Head of Department/Faculty
Miss Charlotte McSparron-Edwards
Head of Art and Graphics
Art really is an incredible subject. The next time you have that familiar, overwhelming sensation of stress, when your anxieties turn from passing sensations in the brain to rude house guests overstaying their welcome, I highly recommend breaking out your paints, modelling clay, glitter glue, feathers or pipe cleaners. “I’m not an artist!” you may say, remembering the grin on your parents faces while hanging your primary school masterpiece on the fridge all those years ago. But honestly, it does not matter. Science says so.
It has recently been proven that not only does Art stimulate creativity and imagination whilst raising self-esteem but it can also actively lower cortisol (the chemical created by stress)! So what are you waiting for!
Art is the perfect complement for the fact laden and theory based subjects we undertake at school and for those considering further education it counts equally with other subjects. It is estimated that in 2015 there were 1.9 million jobs in the UK creative industry with the figure rising each year.
In lessons, students can expect to engage with many artistic disciplines, i.e. drawing, painting, mixed media work, sculpture, photography, print making. Students work on projects both individually and in groups.

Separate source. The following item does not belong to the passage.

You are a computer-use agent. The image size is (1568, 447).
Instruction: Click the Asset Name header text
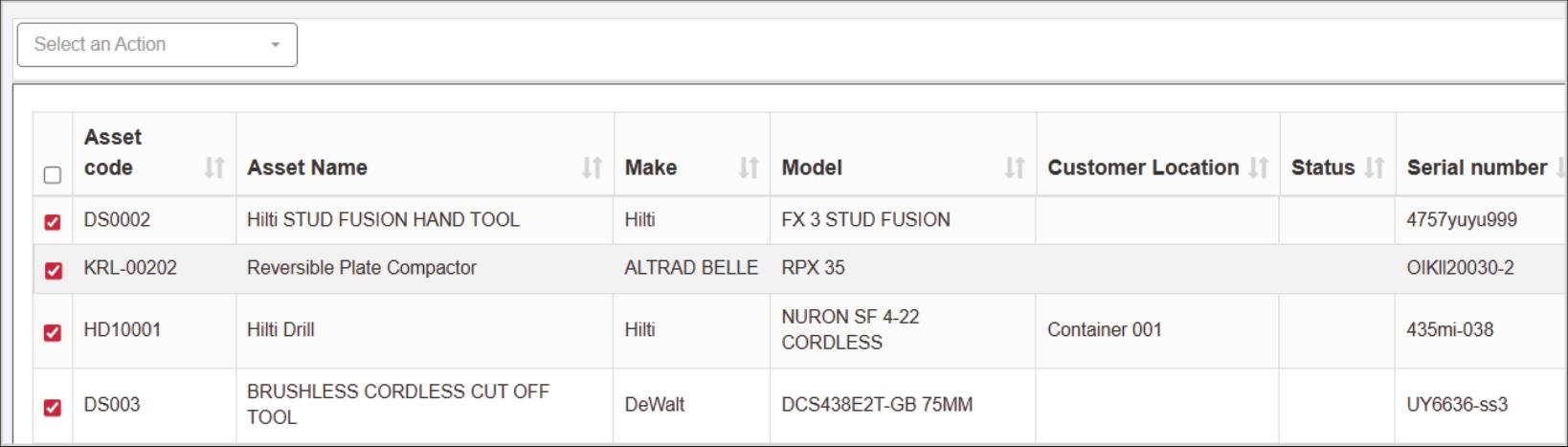pyautogui.click(x=307, y=168)
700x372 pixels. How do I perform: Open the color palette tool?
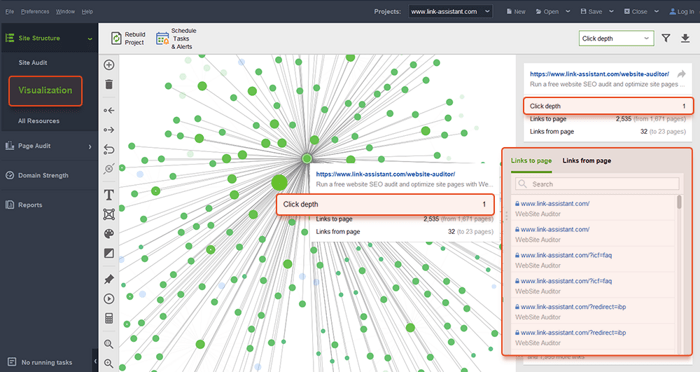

Tops Tips to do well in Art
Just do it.
There is no right or wrong answer in Art. The only way we get something wrong is to not attempt it.
Take a pride in your work.
Believe in it. If you don’t like what you’re doing how can you convince anyone else to?
Go above and beyond.
The more you do the better you get. If you really want to do well, keep practising your observational drawing and making tones
Take advantage of extra-curricular activities.
We run clubs and trips for all year groups so where possible, try to involve yourself. Learning outside the classroom is an important part of Art!
Make sure you reflectively annotate your work.
Don’t just write what you’ve done write how you’ve done it, why you’ve done it and what you would do differently if you were to do it again
- All Art classes are taught in mixed ability groups
- All year groups look at and take inspiration from the work of Artists, Craftspeople and Designers
- Students in year 7 start the year looking at the Formal Elements in Art (line, tone, shape, space, form, texture, pattern and colour). Projects then continue with a particular focus on creating TONE in different ways with projects such as Gargoyles, Mark Making and Mythical Beasts.
- Students in year 8 focus on developing their use of COLOUR. Our projects follow the themes of Landscape and Perspective, Responses to Music with Abstract Art and Under the Sea
- Students in year 9 focus on developing their OBSERVATIONAL DRAWING in preparation for GCSE. Our projects follow themes such as Portraiture, Still life and Arts of other Cultures
- Students doing GCSE Art complete at least two projects during Yr 10 and 11. The first of which is mostly teacher led and takes them through the different assessment objectives for the course. Projects slowly become more student led over the course of year 10. The course culminates in an exam project (set by the examining board AQA) in January of yr 11.
- Themes can follow anything! Natural Organic Forms, The Man Made Environment, Portraiture, Art of other Cultures, Conflict, Decay
- Art A level is a linear course done over two years. Yr 12 is used as a foundation course in which students experiment with media and ideas. In year 13 students undertake a personal study which informs their own artistic practice and an exam project (set by the examining board) in February of yr 13.
Independent learning is vital to studying Art. The chance to practise skills outside the classroom is what helps students to really achieve.
In KS 3 students are set homework’s to develop their independent working and research skills, which run in conjunction with their class work.
At KS4 and KS5 students are encouraged to continue with their project work in their own time. Independent work means that they have more ownership over their ideas and practise the skills they would like to develop.
Enrichment and trip possibilities
A variety of Art clubs are run by Art Staff. In the past we have had clubs in: Big Painting, Ceramics, Jewellery making, Watercolour and Photography.
Students are welcome to ‘drop in’ to Art rooms any time to develop their own work.
At KS5 students have the opportunity to attend Life Drawing classes and have an opportunity to do some photography as enrichment.
We believe that having the opportunity to visit Art work and to draw on location is a vital part of the Art curriculum. The trips we have run this year (and envisage running next year):
- Yr 7 visit to the Cotswold Wildlife Park drawing animals -links to the Mythical animals class project
- Yr 8 visit to Avebury drawing landscape and the stones -links to Landscape and perspective project
- Yr 9 visit to the Pitt Rivers Museum, Oxford- links to Arts of Other Cultures class project
- Yr 10 visit to the National Gallery and The Tate ModernYr 11 visit to the Saatchi Gallery
- Yr 12 visit to London to visit galleries
Students are assessed at the end of each project (up to six times a year).
There are four assessment objectives within each project
- AO1 – Looking at and responding to the work of Artists, Craftspeople and Designers
- AO2 – Experimenting with media and refining and developing Ideas
- AO3 – Recording ideas, in visual and other formats
- AO4 – Presenting ideas as a final piece and sketchbook work
The assessment matrix stretches from yr 7 to Yr 11, with a clearly understandable grading ladder.